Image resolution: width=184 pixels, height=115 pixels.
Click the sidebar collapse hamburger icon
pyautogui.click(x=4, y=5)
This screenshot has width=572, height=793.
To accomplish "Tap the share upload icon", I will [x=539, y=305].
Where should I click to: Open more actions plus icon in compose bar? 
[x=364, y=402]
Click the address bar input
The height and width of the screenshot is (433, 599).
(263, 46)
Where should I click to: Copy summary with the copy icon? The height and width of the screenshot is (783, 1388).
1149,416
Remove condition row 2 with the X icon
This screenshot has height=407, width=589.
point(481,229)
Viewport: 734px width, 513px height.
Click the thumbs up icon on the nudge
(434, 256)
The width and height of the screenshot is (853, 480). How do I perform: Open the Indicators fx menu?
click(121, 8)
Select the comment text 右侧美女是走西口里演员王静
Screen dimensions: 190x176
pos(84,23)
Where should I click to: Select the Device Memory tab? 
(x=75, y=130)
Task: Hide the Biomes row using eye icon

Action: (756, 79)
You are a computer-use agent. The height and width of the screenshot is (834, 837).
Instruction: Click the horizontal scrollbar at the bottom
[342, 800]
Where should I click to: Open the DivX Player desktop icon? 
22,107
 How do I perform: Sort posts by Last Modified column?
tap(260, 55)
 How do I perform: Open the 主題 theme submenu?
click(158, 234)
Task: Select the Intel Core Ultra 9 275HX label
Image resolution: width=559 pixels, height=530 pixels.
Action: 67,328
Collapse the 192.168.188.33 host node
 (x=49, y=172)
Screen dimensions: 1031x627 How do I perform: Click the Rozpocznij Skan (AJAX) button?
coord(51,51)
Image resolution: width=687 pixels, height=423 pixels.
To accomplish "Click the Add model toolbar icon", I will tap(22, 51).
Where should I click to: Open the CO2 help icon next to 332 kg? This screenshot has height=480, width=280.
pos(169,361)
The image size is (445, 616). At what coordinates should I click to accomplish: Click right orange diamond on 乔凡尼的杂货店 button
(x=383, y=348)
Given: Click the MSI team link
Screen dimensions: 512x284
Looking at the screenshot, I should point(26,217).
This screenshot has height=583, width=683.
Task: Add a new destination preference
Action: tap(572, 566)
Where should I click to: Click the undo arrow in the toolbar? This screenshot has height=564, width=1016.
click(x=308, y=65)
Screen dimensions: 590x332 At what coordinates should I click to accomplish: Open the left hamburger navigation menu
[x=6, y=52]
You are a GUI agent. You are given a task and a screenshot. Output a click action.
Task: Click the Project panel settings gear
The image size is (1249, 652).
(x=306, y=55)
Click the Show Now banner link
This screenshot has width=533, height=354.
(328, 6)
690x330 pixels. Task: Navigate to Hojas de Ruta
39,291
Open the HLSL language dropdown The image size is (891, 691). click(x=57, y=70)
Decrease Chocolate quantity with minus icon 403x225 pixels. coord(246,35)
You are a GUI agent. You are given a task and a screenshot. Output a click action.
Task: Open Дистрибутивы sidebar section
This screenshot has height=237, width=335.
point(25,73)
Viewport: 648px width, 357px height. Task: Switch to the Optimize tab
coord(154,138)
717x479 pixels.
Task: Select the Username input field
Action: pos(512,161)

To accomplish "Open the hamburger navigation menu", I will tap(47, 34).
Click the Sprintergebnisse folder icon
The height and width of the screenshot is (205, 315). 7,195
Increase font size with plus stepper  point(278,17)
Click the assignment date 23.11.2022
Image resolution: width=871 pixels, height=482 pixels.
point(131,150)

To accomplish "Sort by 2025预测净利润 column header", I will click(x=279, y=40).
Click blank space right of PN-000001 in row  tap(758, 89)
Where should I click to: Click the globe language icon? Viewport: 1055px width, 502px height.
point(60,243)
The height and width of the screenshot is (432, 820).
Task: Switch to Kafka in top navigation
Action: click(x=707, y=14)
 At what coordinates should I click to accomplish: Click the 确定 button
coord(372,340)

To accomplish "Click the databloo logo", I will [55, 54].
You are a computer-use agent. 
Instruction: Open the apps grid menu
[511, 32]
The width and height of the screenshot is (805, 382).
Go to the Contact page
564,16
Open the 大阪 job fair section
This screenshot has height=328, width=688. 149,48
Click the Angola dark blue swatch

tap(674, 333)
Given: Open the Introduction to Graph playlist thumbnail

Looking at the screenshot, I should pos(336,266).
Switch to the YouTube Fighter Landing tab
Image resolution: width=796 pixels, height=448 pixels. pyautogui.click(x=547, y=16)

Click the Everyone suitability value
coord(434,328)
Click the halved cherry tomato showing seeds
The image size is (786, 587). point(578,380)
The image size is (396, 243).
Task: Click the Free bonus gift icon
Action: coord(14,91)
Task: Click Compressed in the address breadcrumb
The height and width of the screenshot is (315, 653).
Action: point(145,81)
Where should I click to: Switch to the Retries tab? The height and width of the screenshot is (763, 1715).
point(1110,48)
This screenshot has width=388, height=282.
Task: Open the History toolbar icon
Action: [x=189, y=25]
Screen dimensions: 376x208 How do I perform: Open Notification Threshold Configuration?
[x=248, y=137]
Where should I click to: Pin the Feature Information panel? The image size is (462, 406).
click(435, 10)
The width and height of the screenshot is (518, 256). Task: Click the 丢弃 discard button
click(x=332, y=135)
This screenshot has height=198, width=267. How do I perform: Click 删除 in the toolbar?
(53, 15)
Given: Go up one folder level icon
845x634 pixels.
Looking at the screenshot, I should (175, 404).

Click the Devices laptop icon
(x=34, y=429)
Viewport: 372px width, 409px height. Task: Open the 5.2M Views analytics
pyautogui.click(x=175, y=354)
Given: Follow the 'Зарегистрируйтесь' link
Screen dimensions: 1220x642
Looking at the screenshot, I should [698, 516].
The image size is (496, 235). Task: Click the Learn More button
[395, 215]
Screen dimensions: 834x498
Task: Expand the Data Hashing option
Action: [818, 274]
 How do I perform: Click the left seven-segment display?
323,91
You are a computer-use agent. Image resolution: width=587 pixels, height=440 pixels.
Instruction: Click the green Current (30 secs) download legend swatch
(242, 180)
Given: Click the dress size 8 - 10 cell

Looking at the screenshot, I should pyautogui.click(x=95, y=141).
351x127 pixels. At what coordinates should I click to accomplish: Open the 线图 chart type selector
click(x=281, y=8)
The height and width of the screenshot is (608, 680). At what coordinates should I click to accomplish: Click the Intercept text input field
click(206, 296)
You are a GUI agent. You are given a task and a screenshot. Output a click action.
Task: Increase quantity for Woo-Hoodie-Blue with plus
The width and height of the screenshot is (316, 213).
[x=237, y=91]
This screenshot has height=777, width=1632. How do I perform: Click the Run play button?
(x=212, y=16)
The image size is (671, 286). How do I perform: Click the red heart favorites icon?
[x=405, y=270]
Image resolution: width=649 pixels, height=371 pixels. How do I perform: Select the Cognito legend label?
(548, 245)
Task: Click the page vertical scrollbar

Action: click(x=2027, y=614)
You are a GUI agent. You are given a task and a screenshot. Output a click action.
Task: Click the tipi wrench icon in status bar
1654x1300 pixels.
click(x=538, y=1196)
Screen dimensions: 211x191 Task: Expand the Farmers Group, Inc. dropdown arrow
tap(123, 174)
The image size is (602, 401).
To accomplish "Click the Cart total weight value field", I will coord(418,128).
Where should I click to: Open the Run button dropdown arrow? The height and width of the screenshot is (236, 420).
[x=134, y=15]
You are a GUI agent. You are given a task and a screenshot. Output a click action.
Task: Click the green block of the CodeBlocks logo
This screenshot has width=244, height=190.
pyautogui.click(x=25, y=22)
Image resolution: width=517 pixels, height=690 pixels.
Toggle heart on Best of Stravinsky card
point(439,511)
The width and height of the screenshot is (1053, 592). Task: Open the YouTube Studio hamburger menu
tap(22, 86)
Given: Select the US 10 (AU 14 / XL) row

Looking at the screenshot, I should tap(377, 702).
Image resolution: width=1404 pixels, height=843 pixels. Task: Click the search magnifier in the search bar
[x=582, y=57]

--------

Problem description:
Transcribe the entries above verbatim, starting at the line with "690x330 pixels. Task: Navigate" and continuing up to and including the line with "Action: pos(512,161)".

Task answer:
690x330 pixels. Task: Navigate to Hojas de Ruta
39,291
Open the HLSL language dropdown The image size is (891, 691). click(x=57, y=70)
Decrease Chocolate quantity with minus icon 403x225 pixels. coord(246,35)
You are a GUI agent. You are given a task and a screenshot. Output a click action.
Task: Open Дистрибутивы sidebar section
This screenshot has height=237, width=335.
point(25,73)
Viewport: 648px width, 357px height. Task: Switch to the Optimize tab
coord(154,138)
717x479 pixels.
Task: Select the Username input field
Action: pos(512,161)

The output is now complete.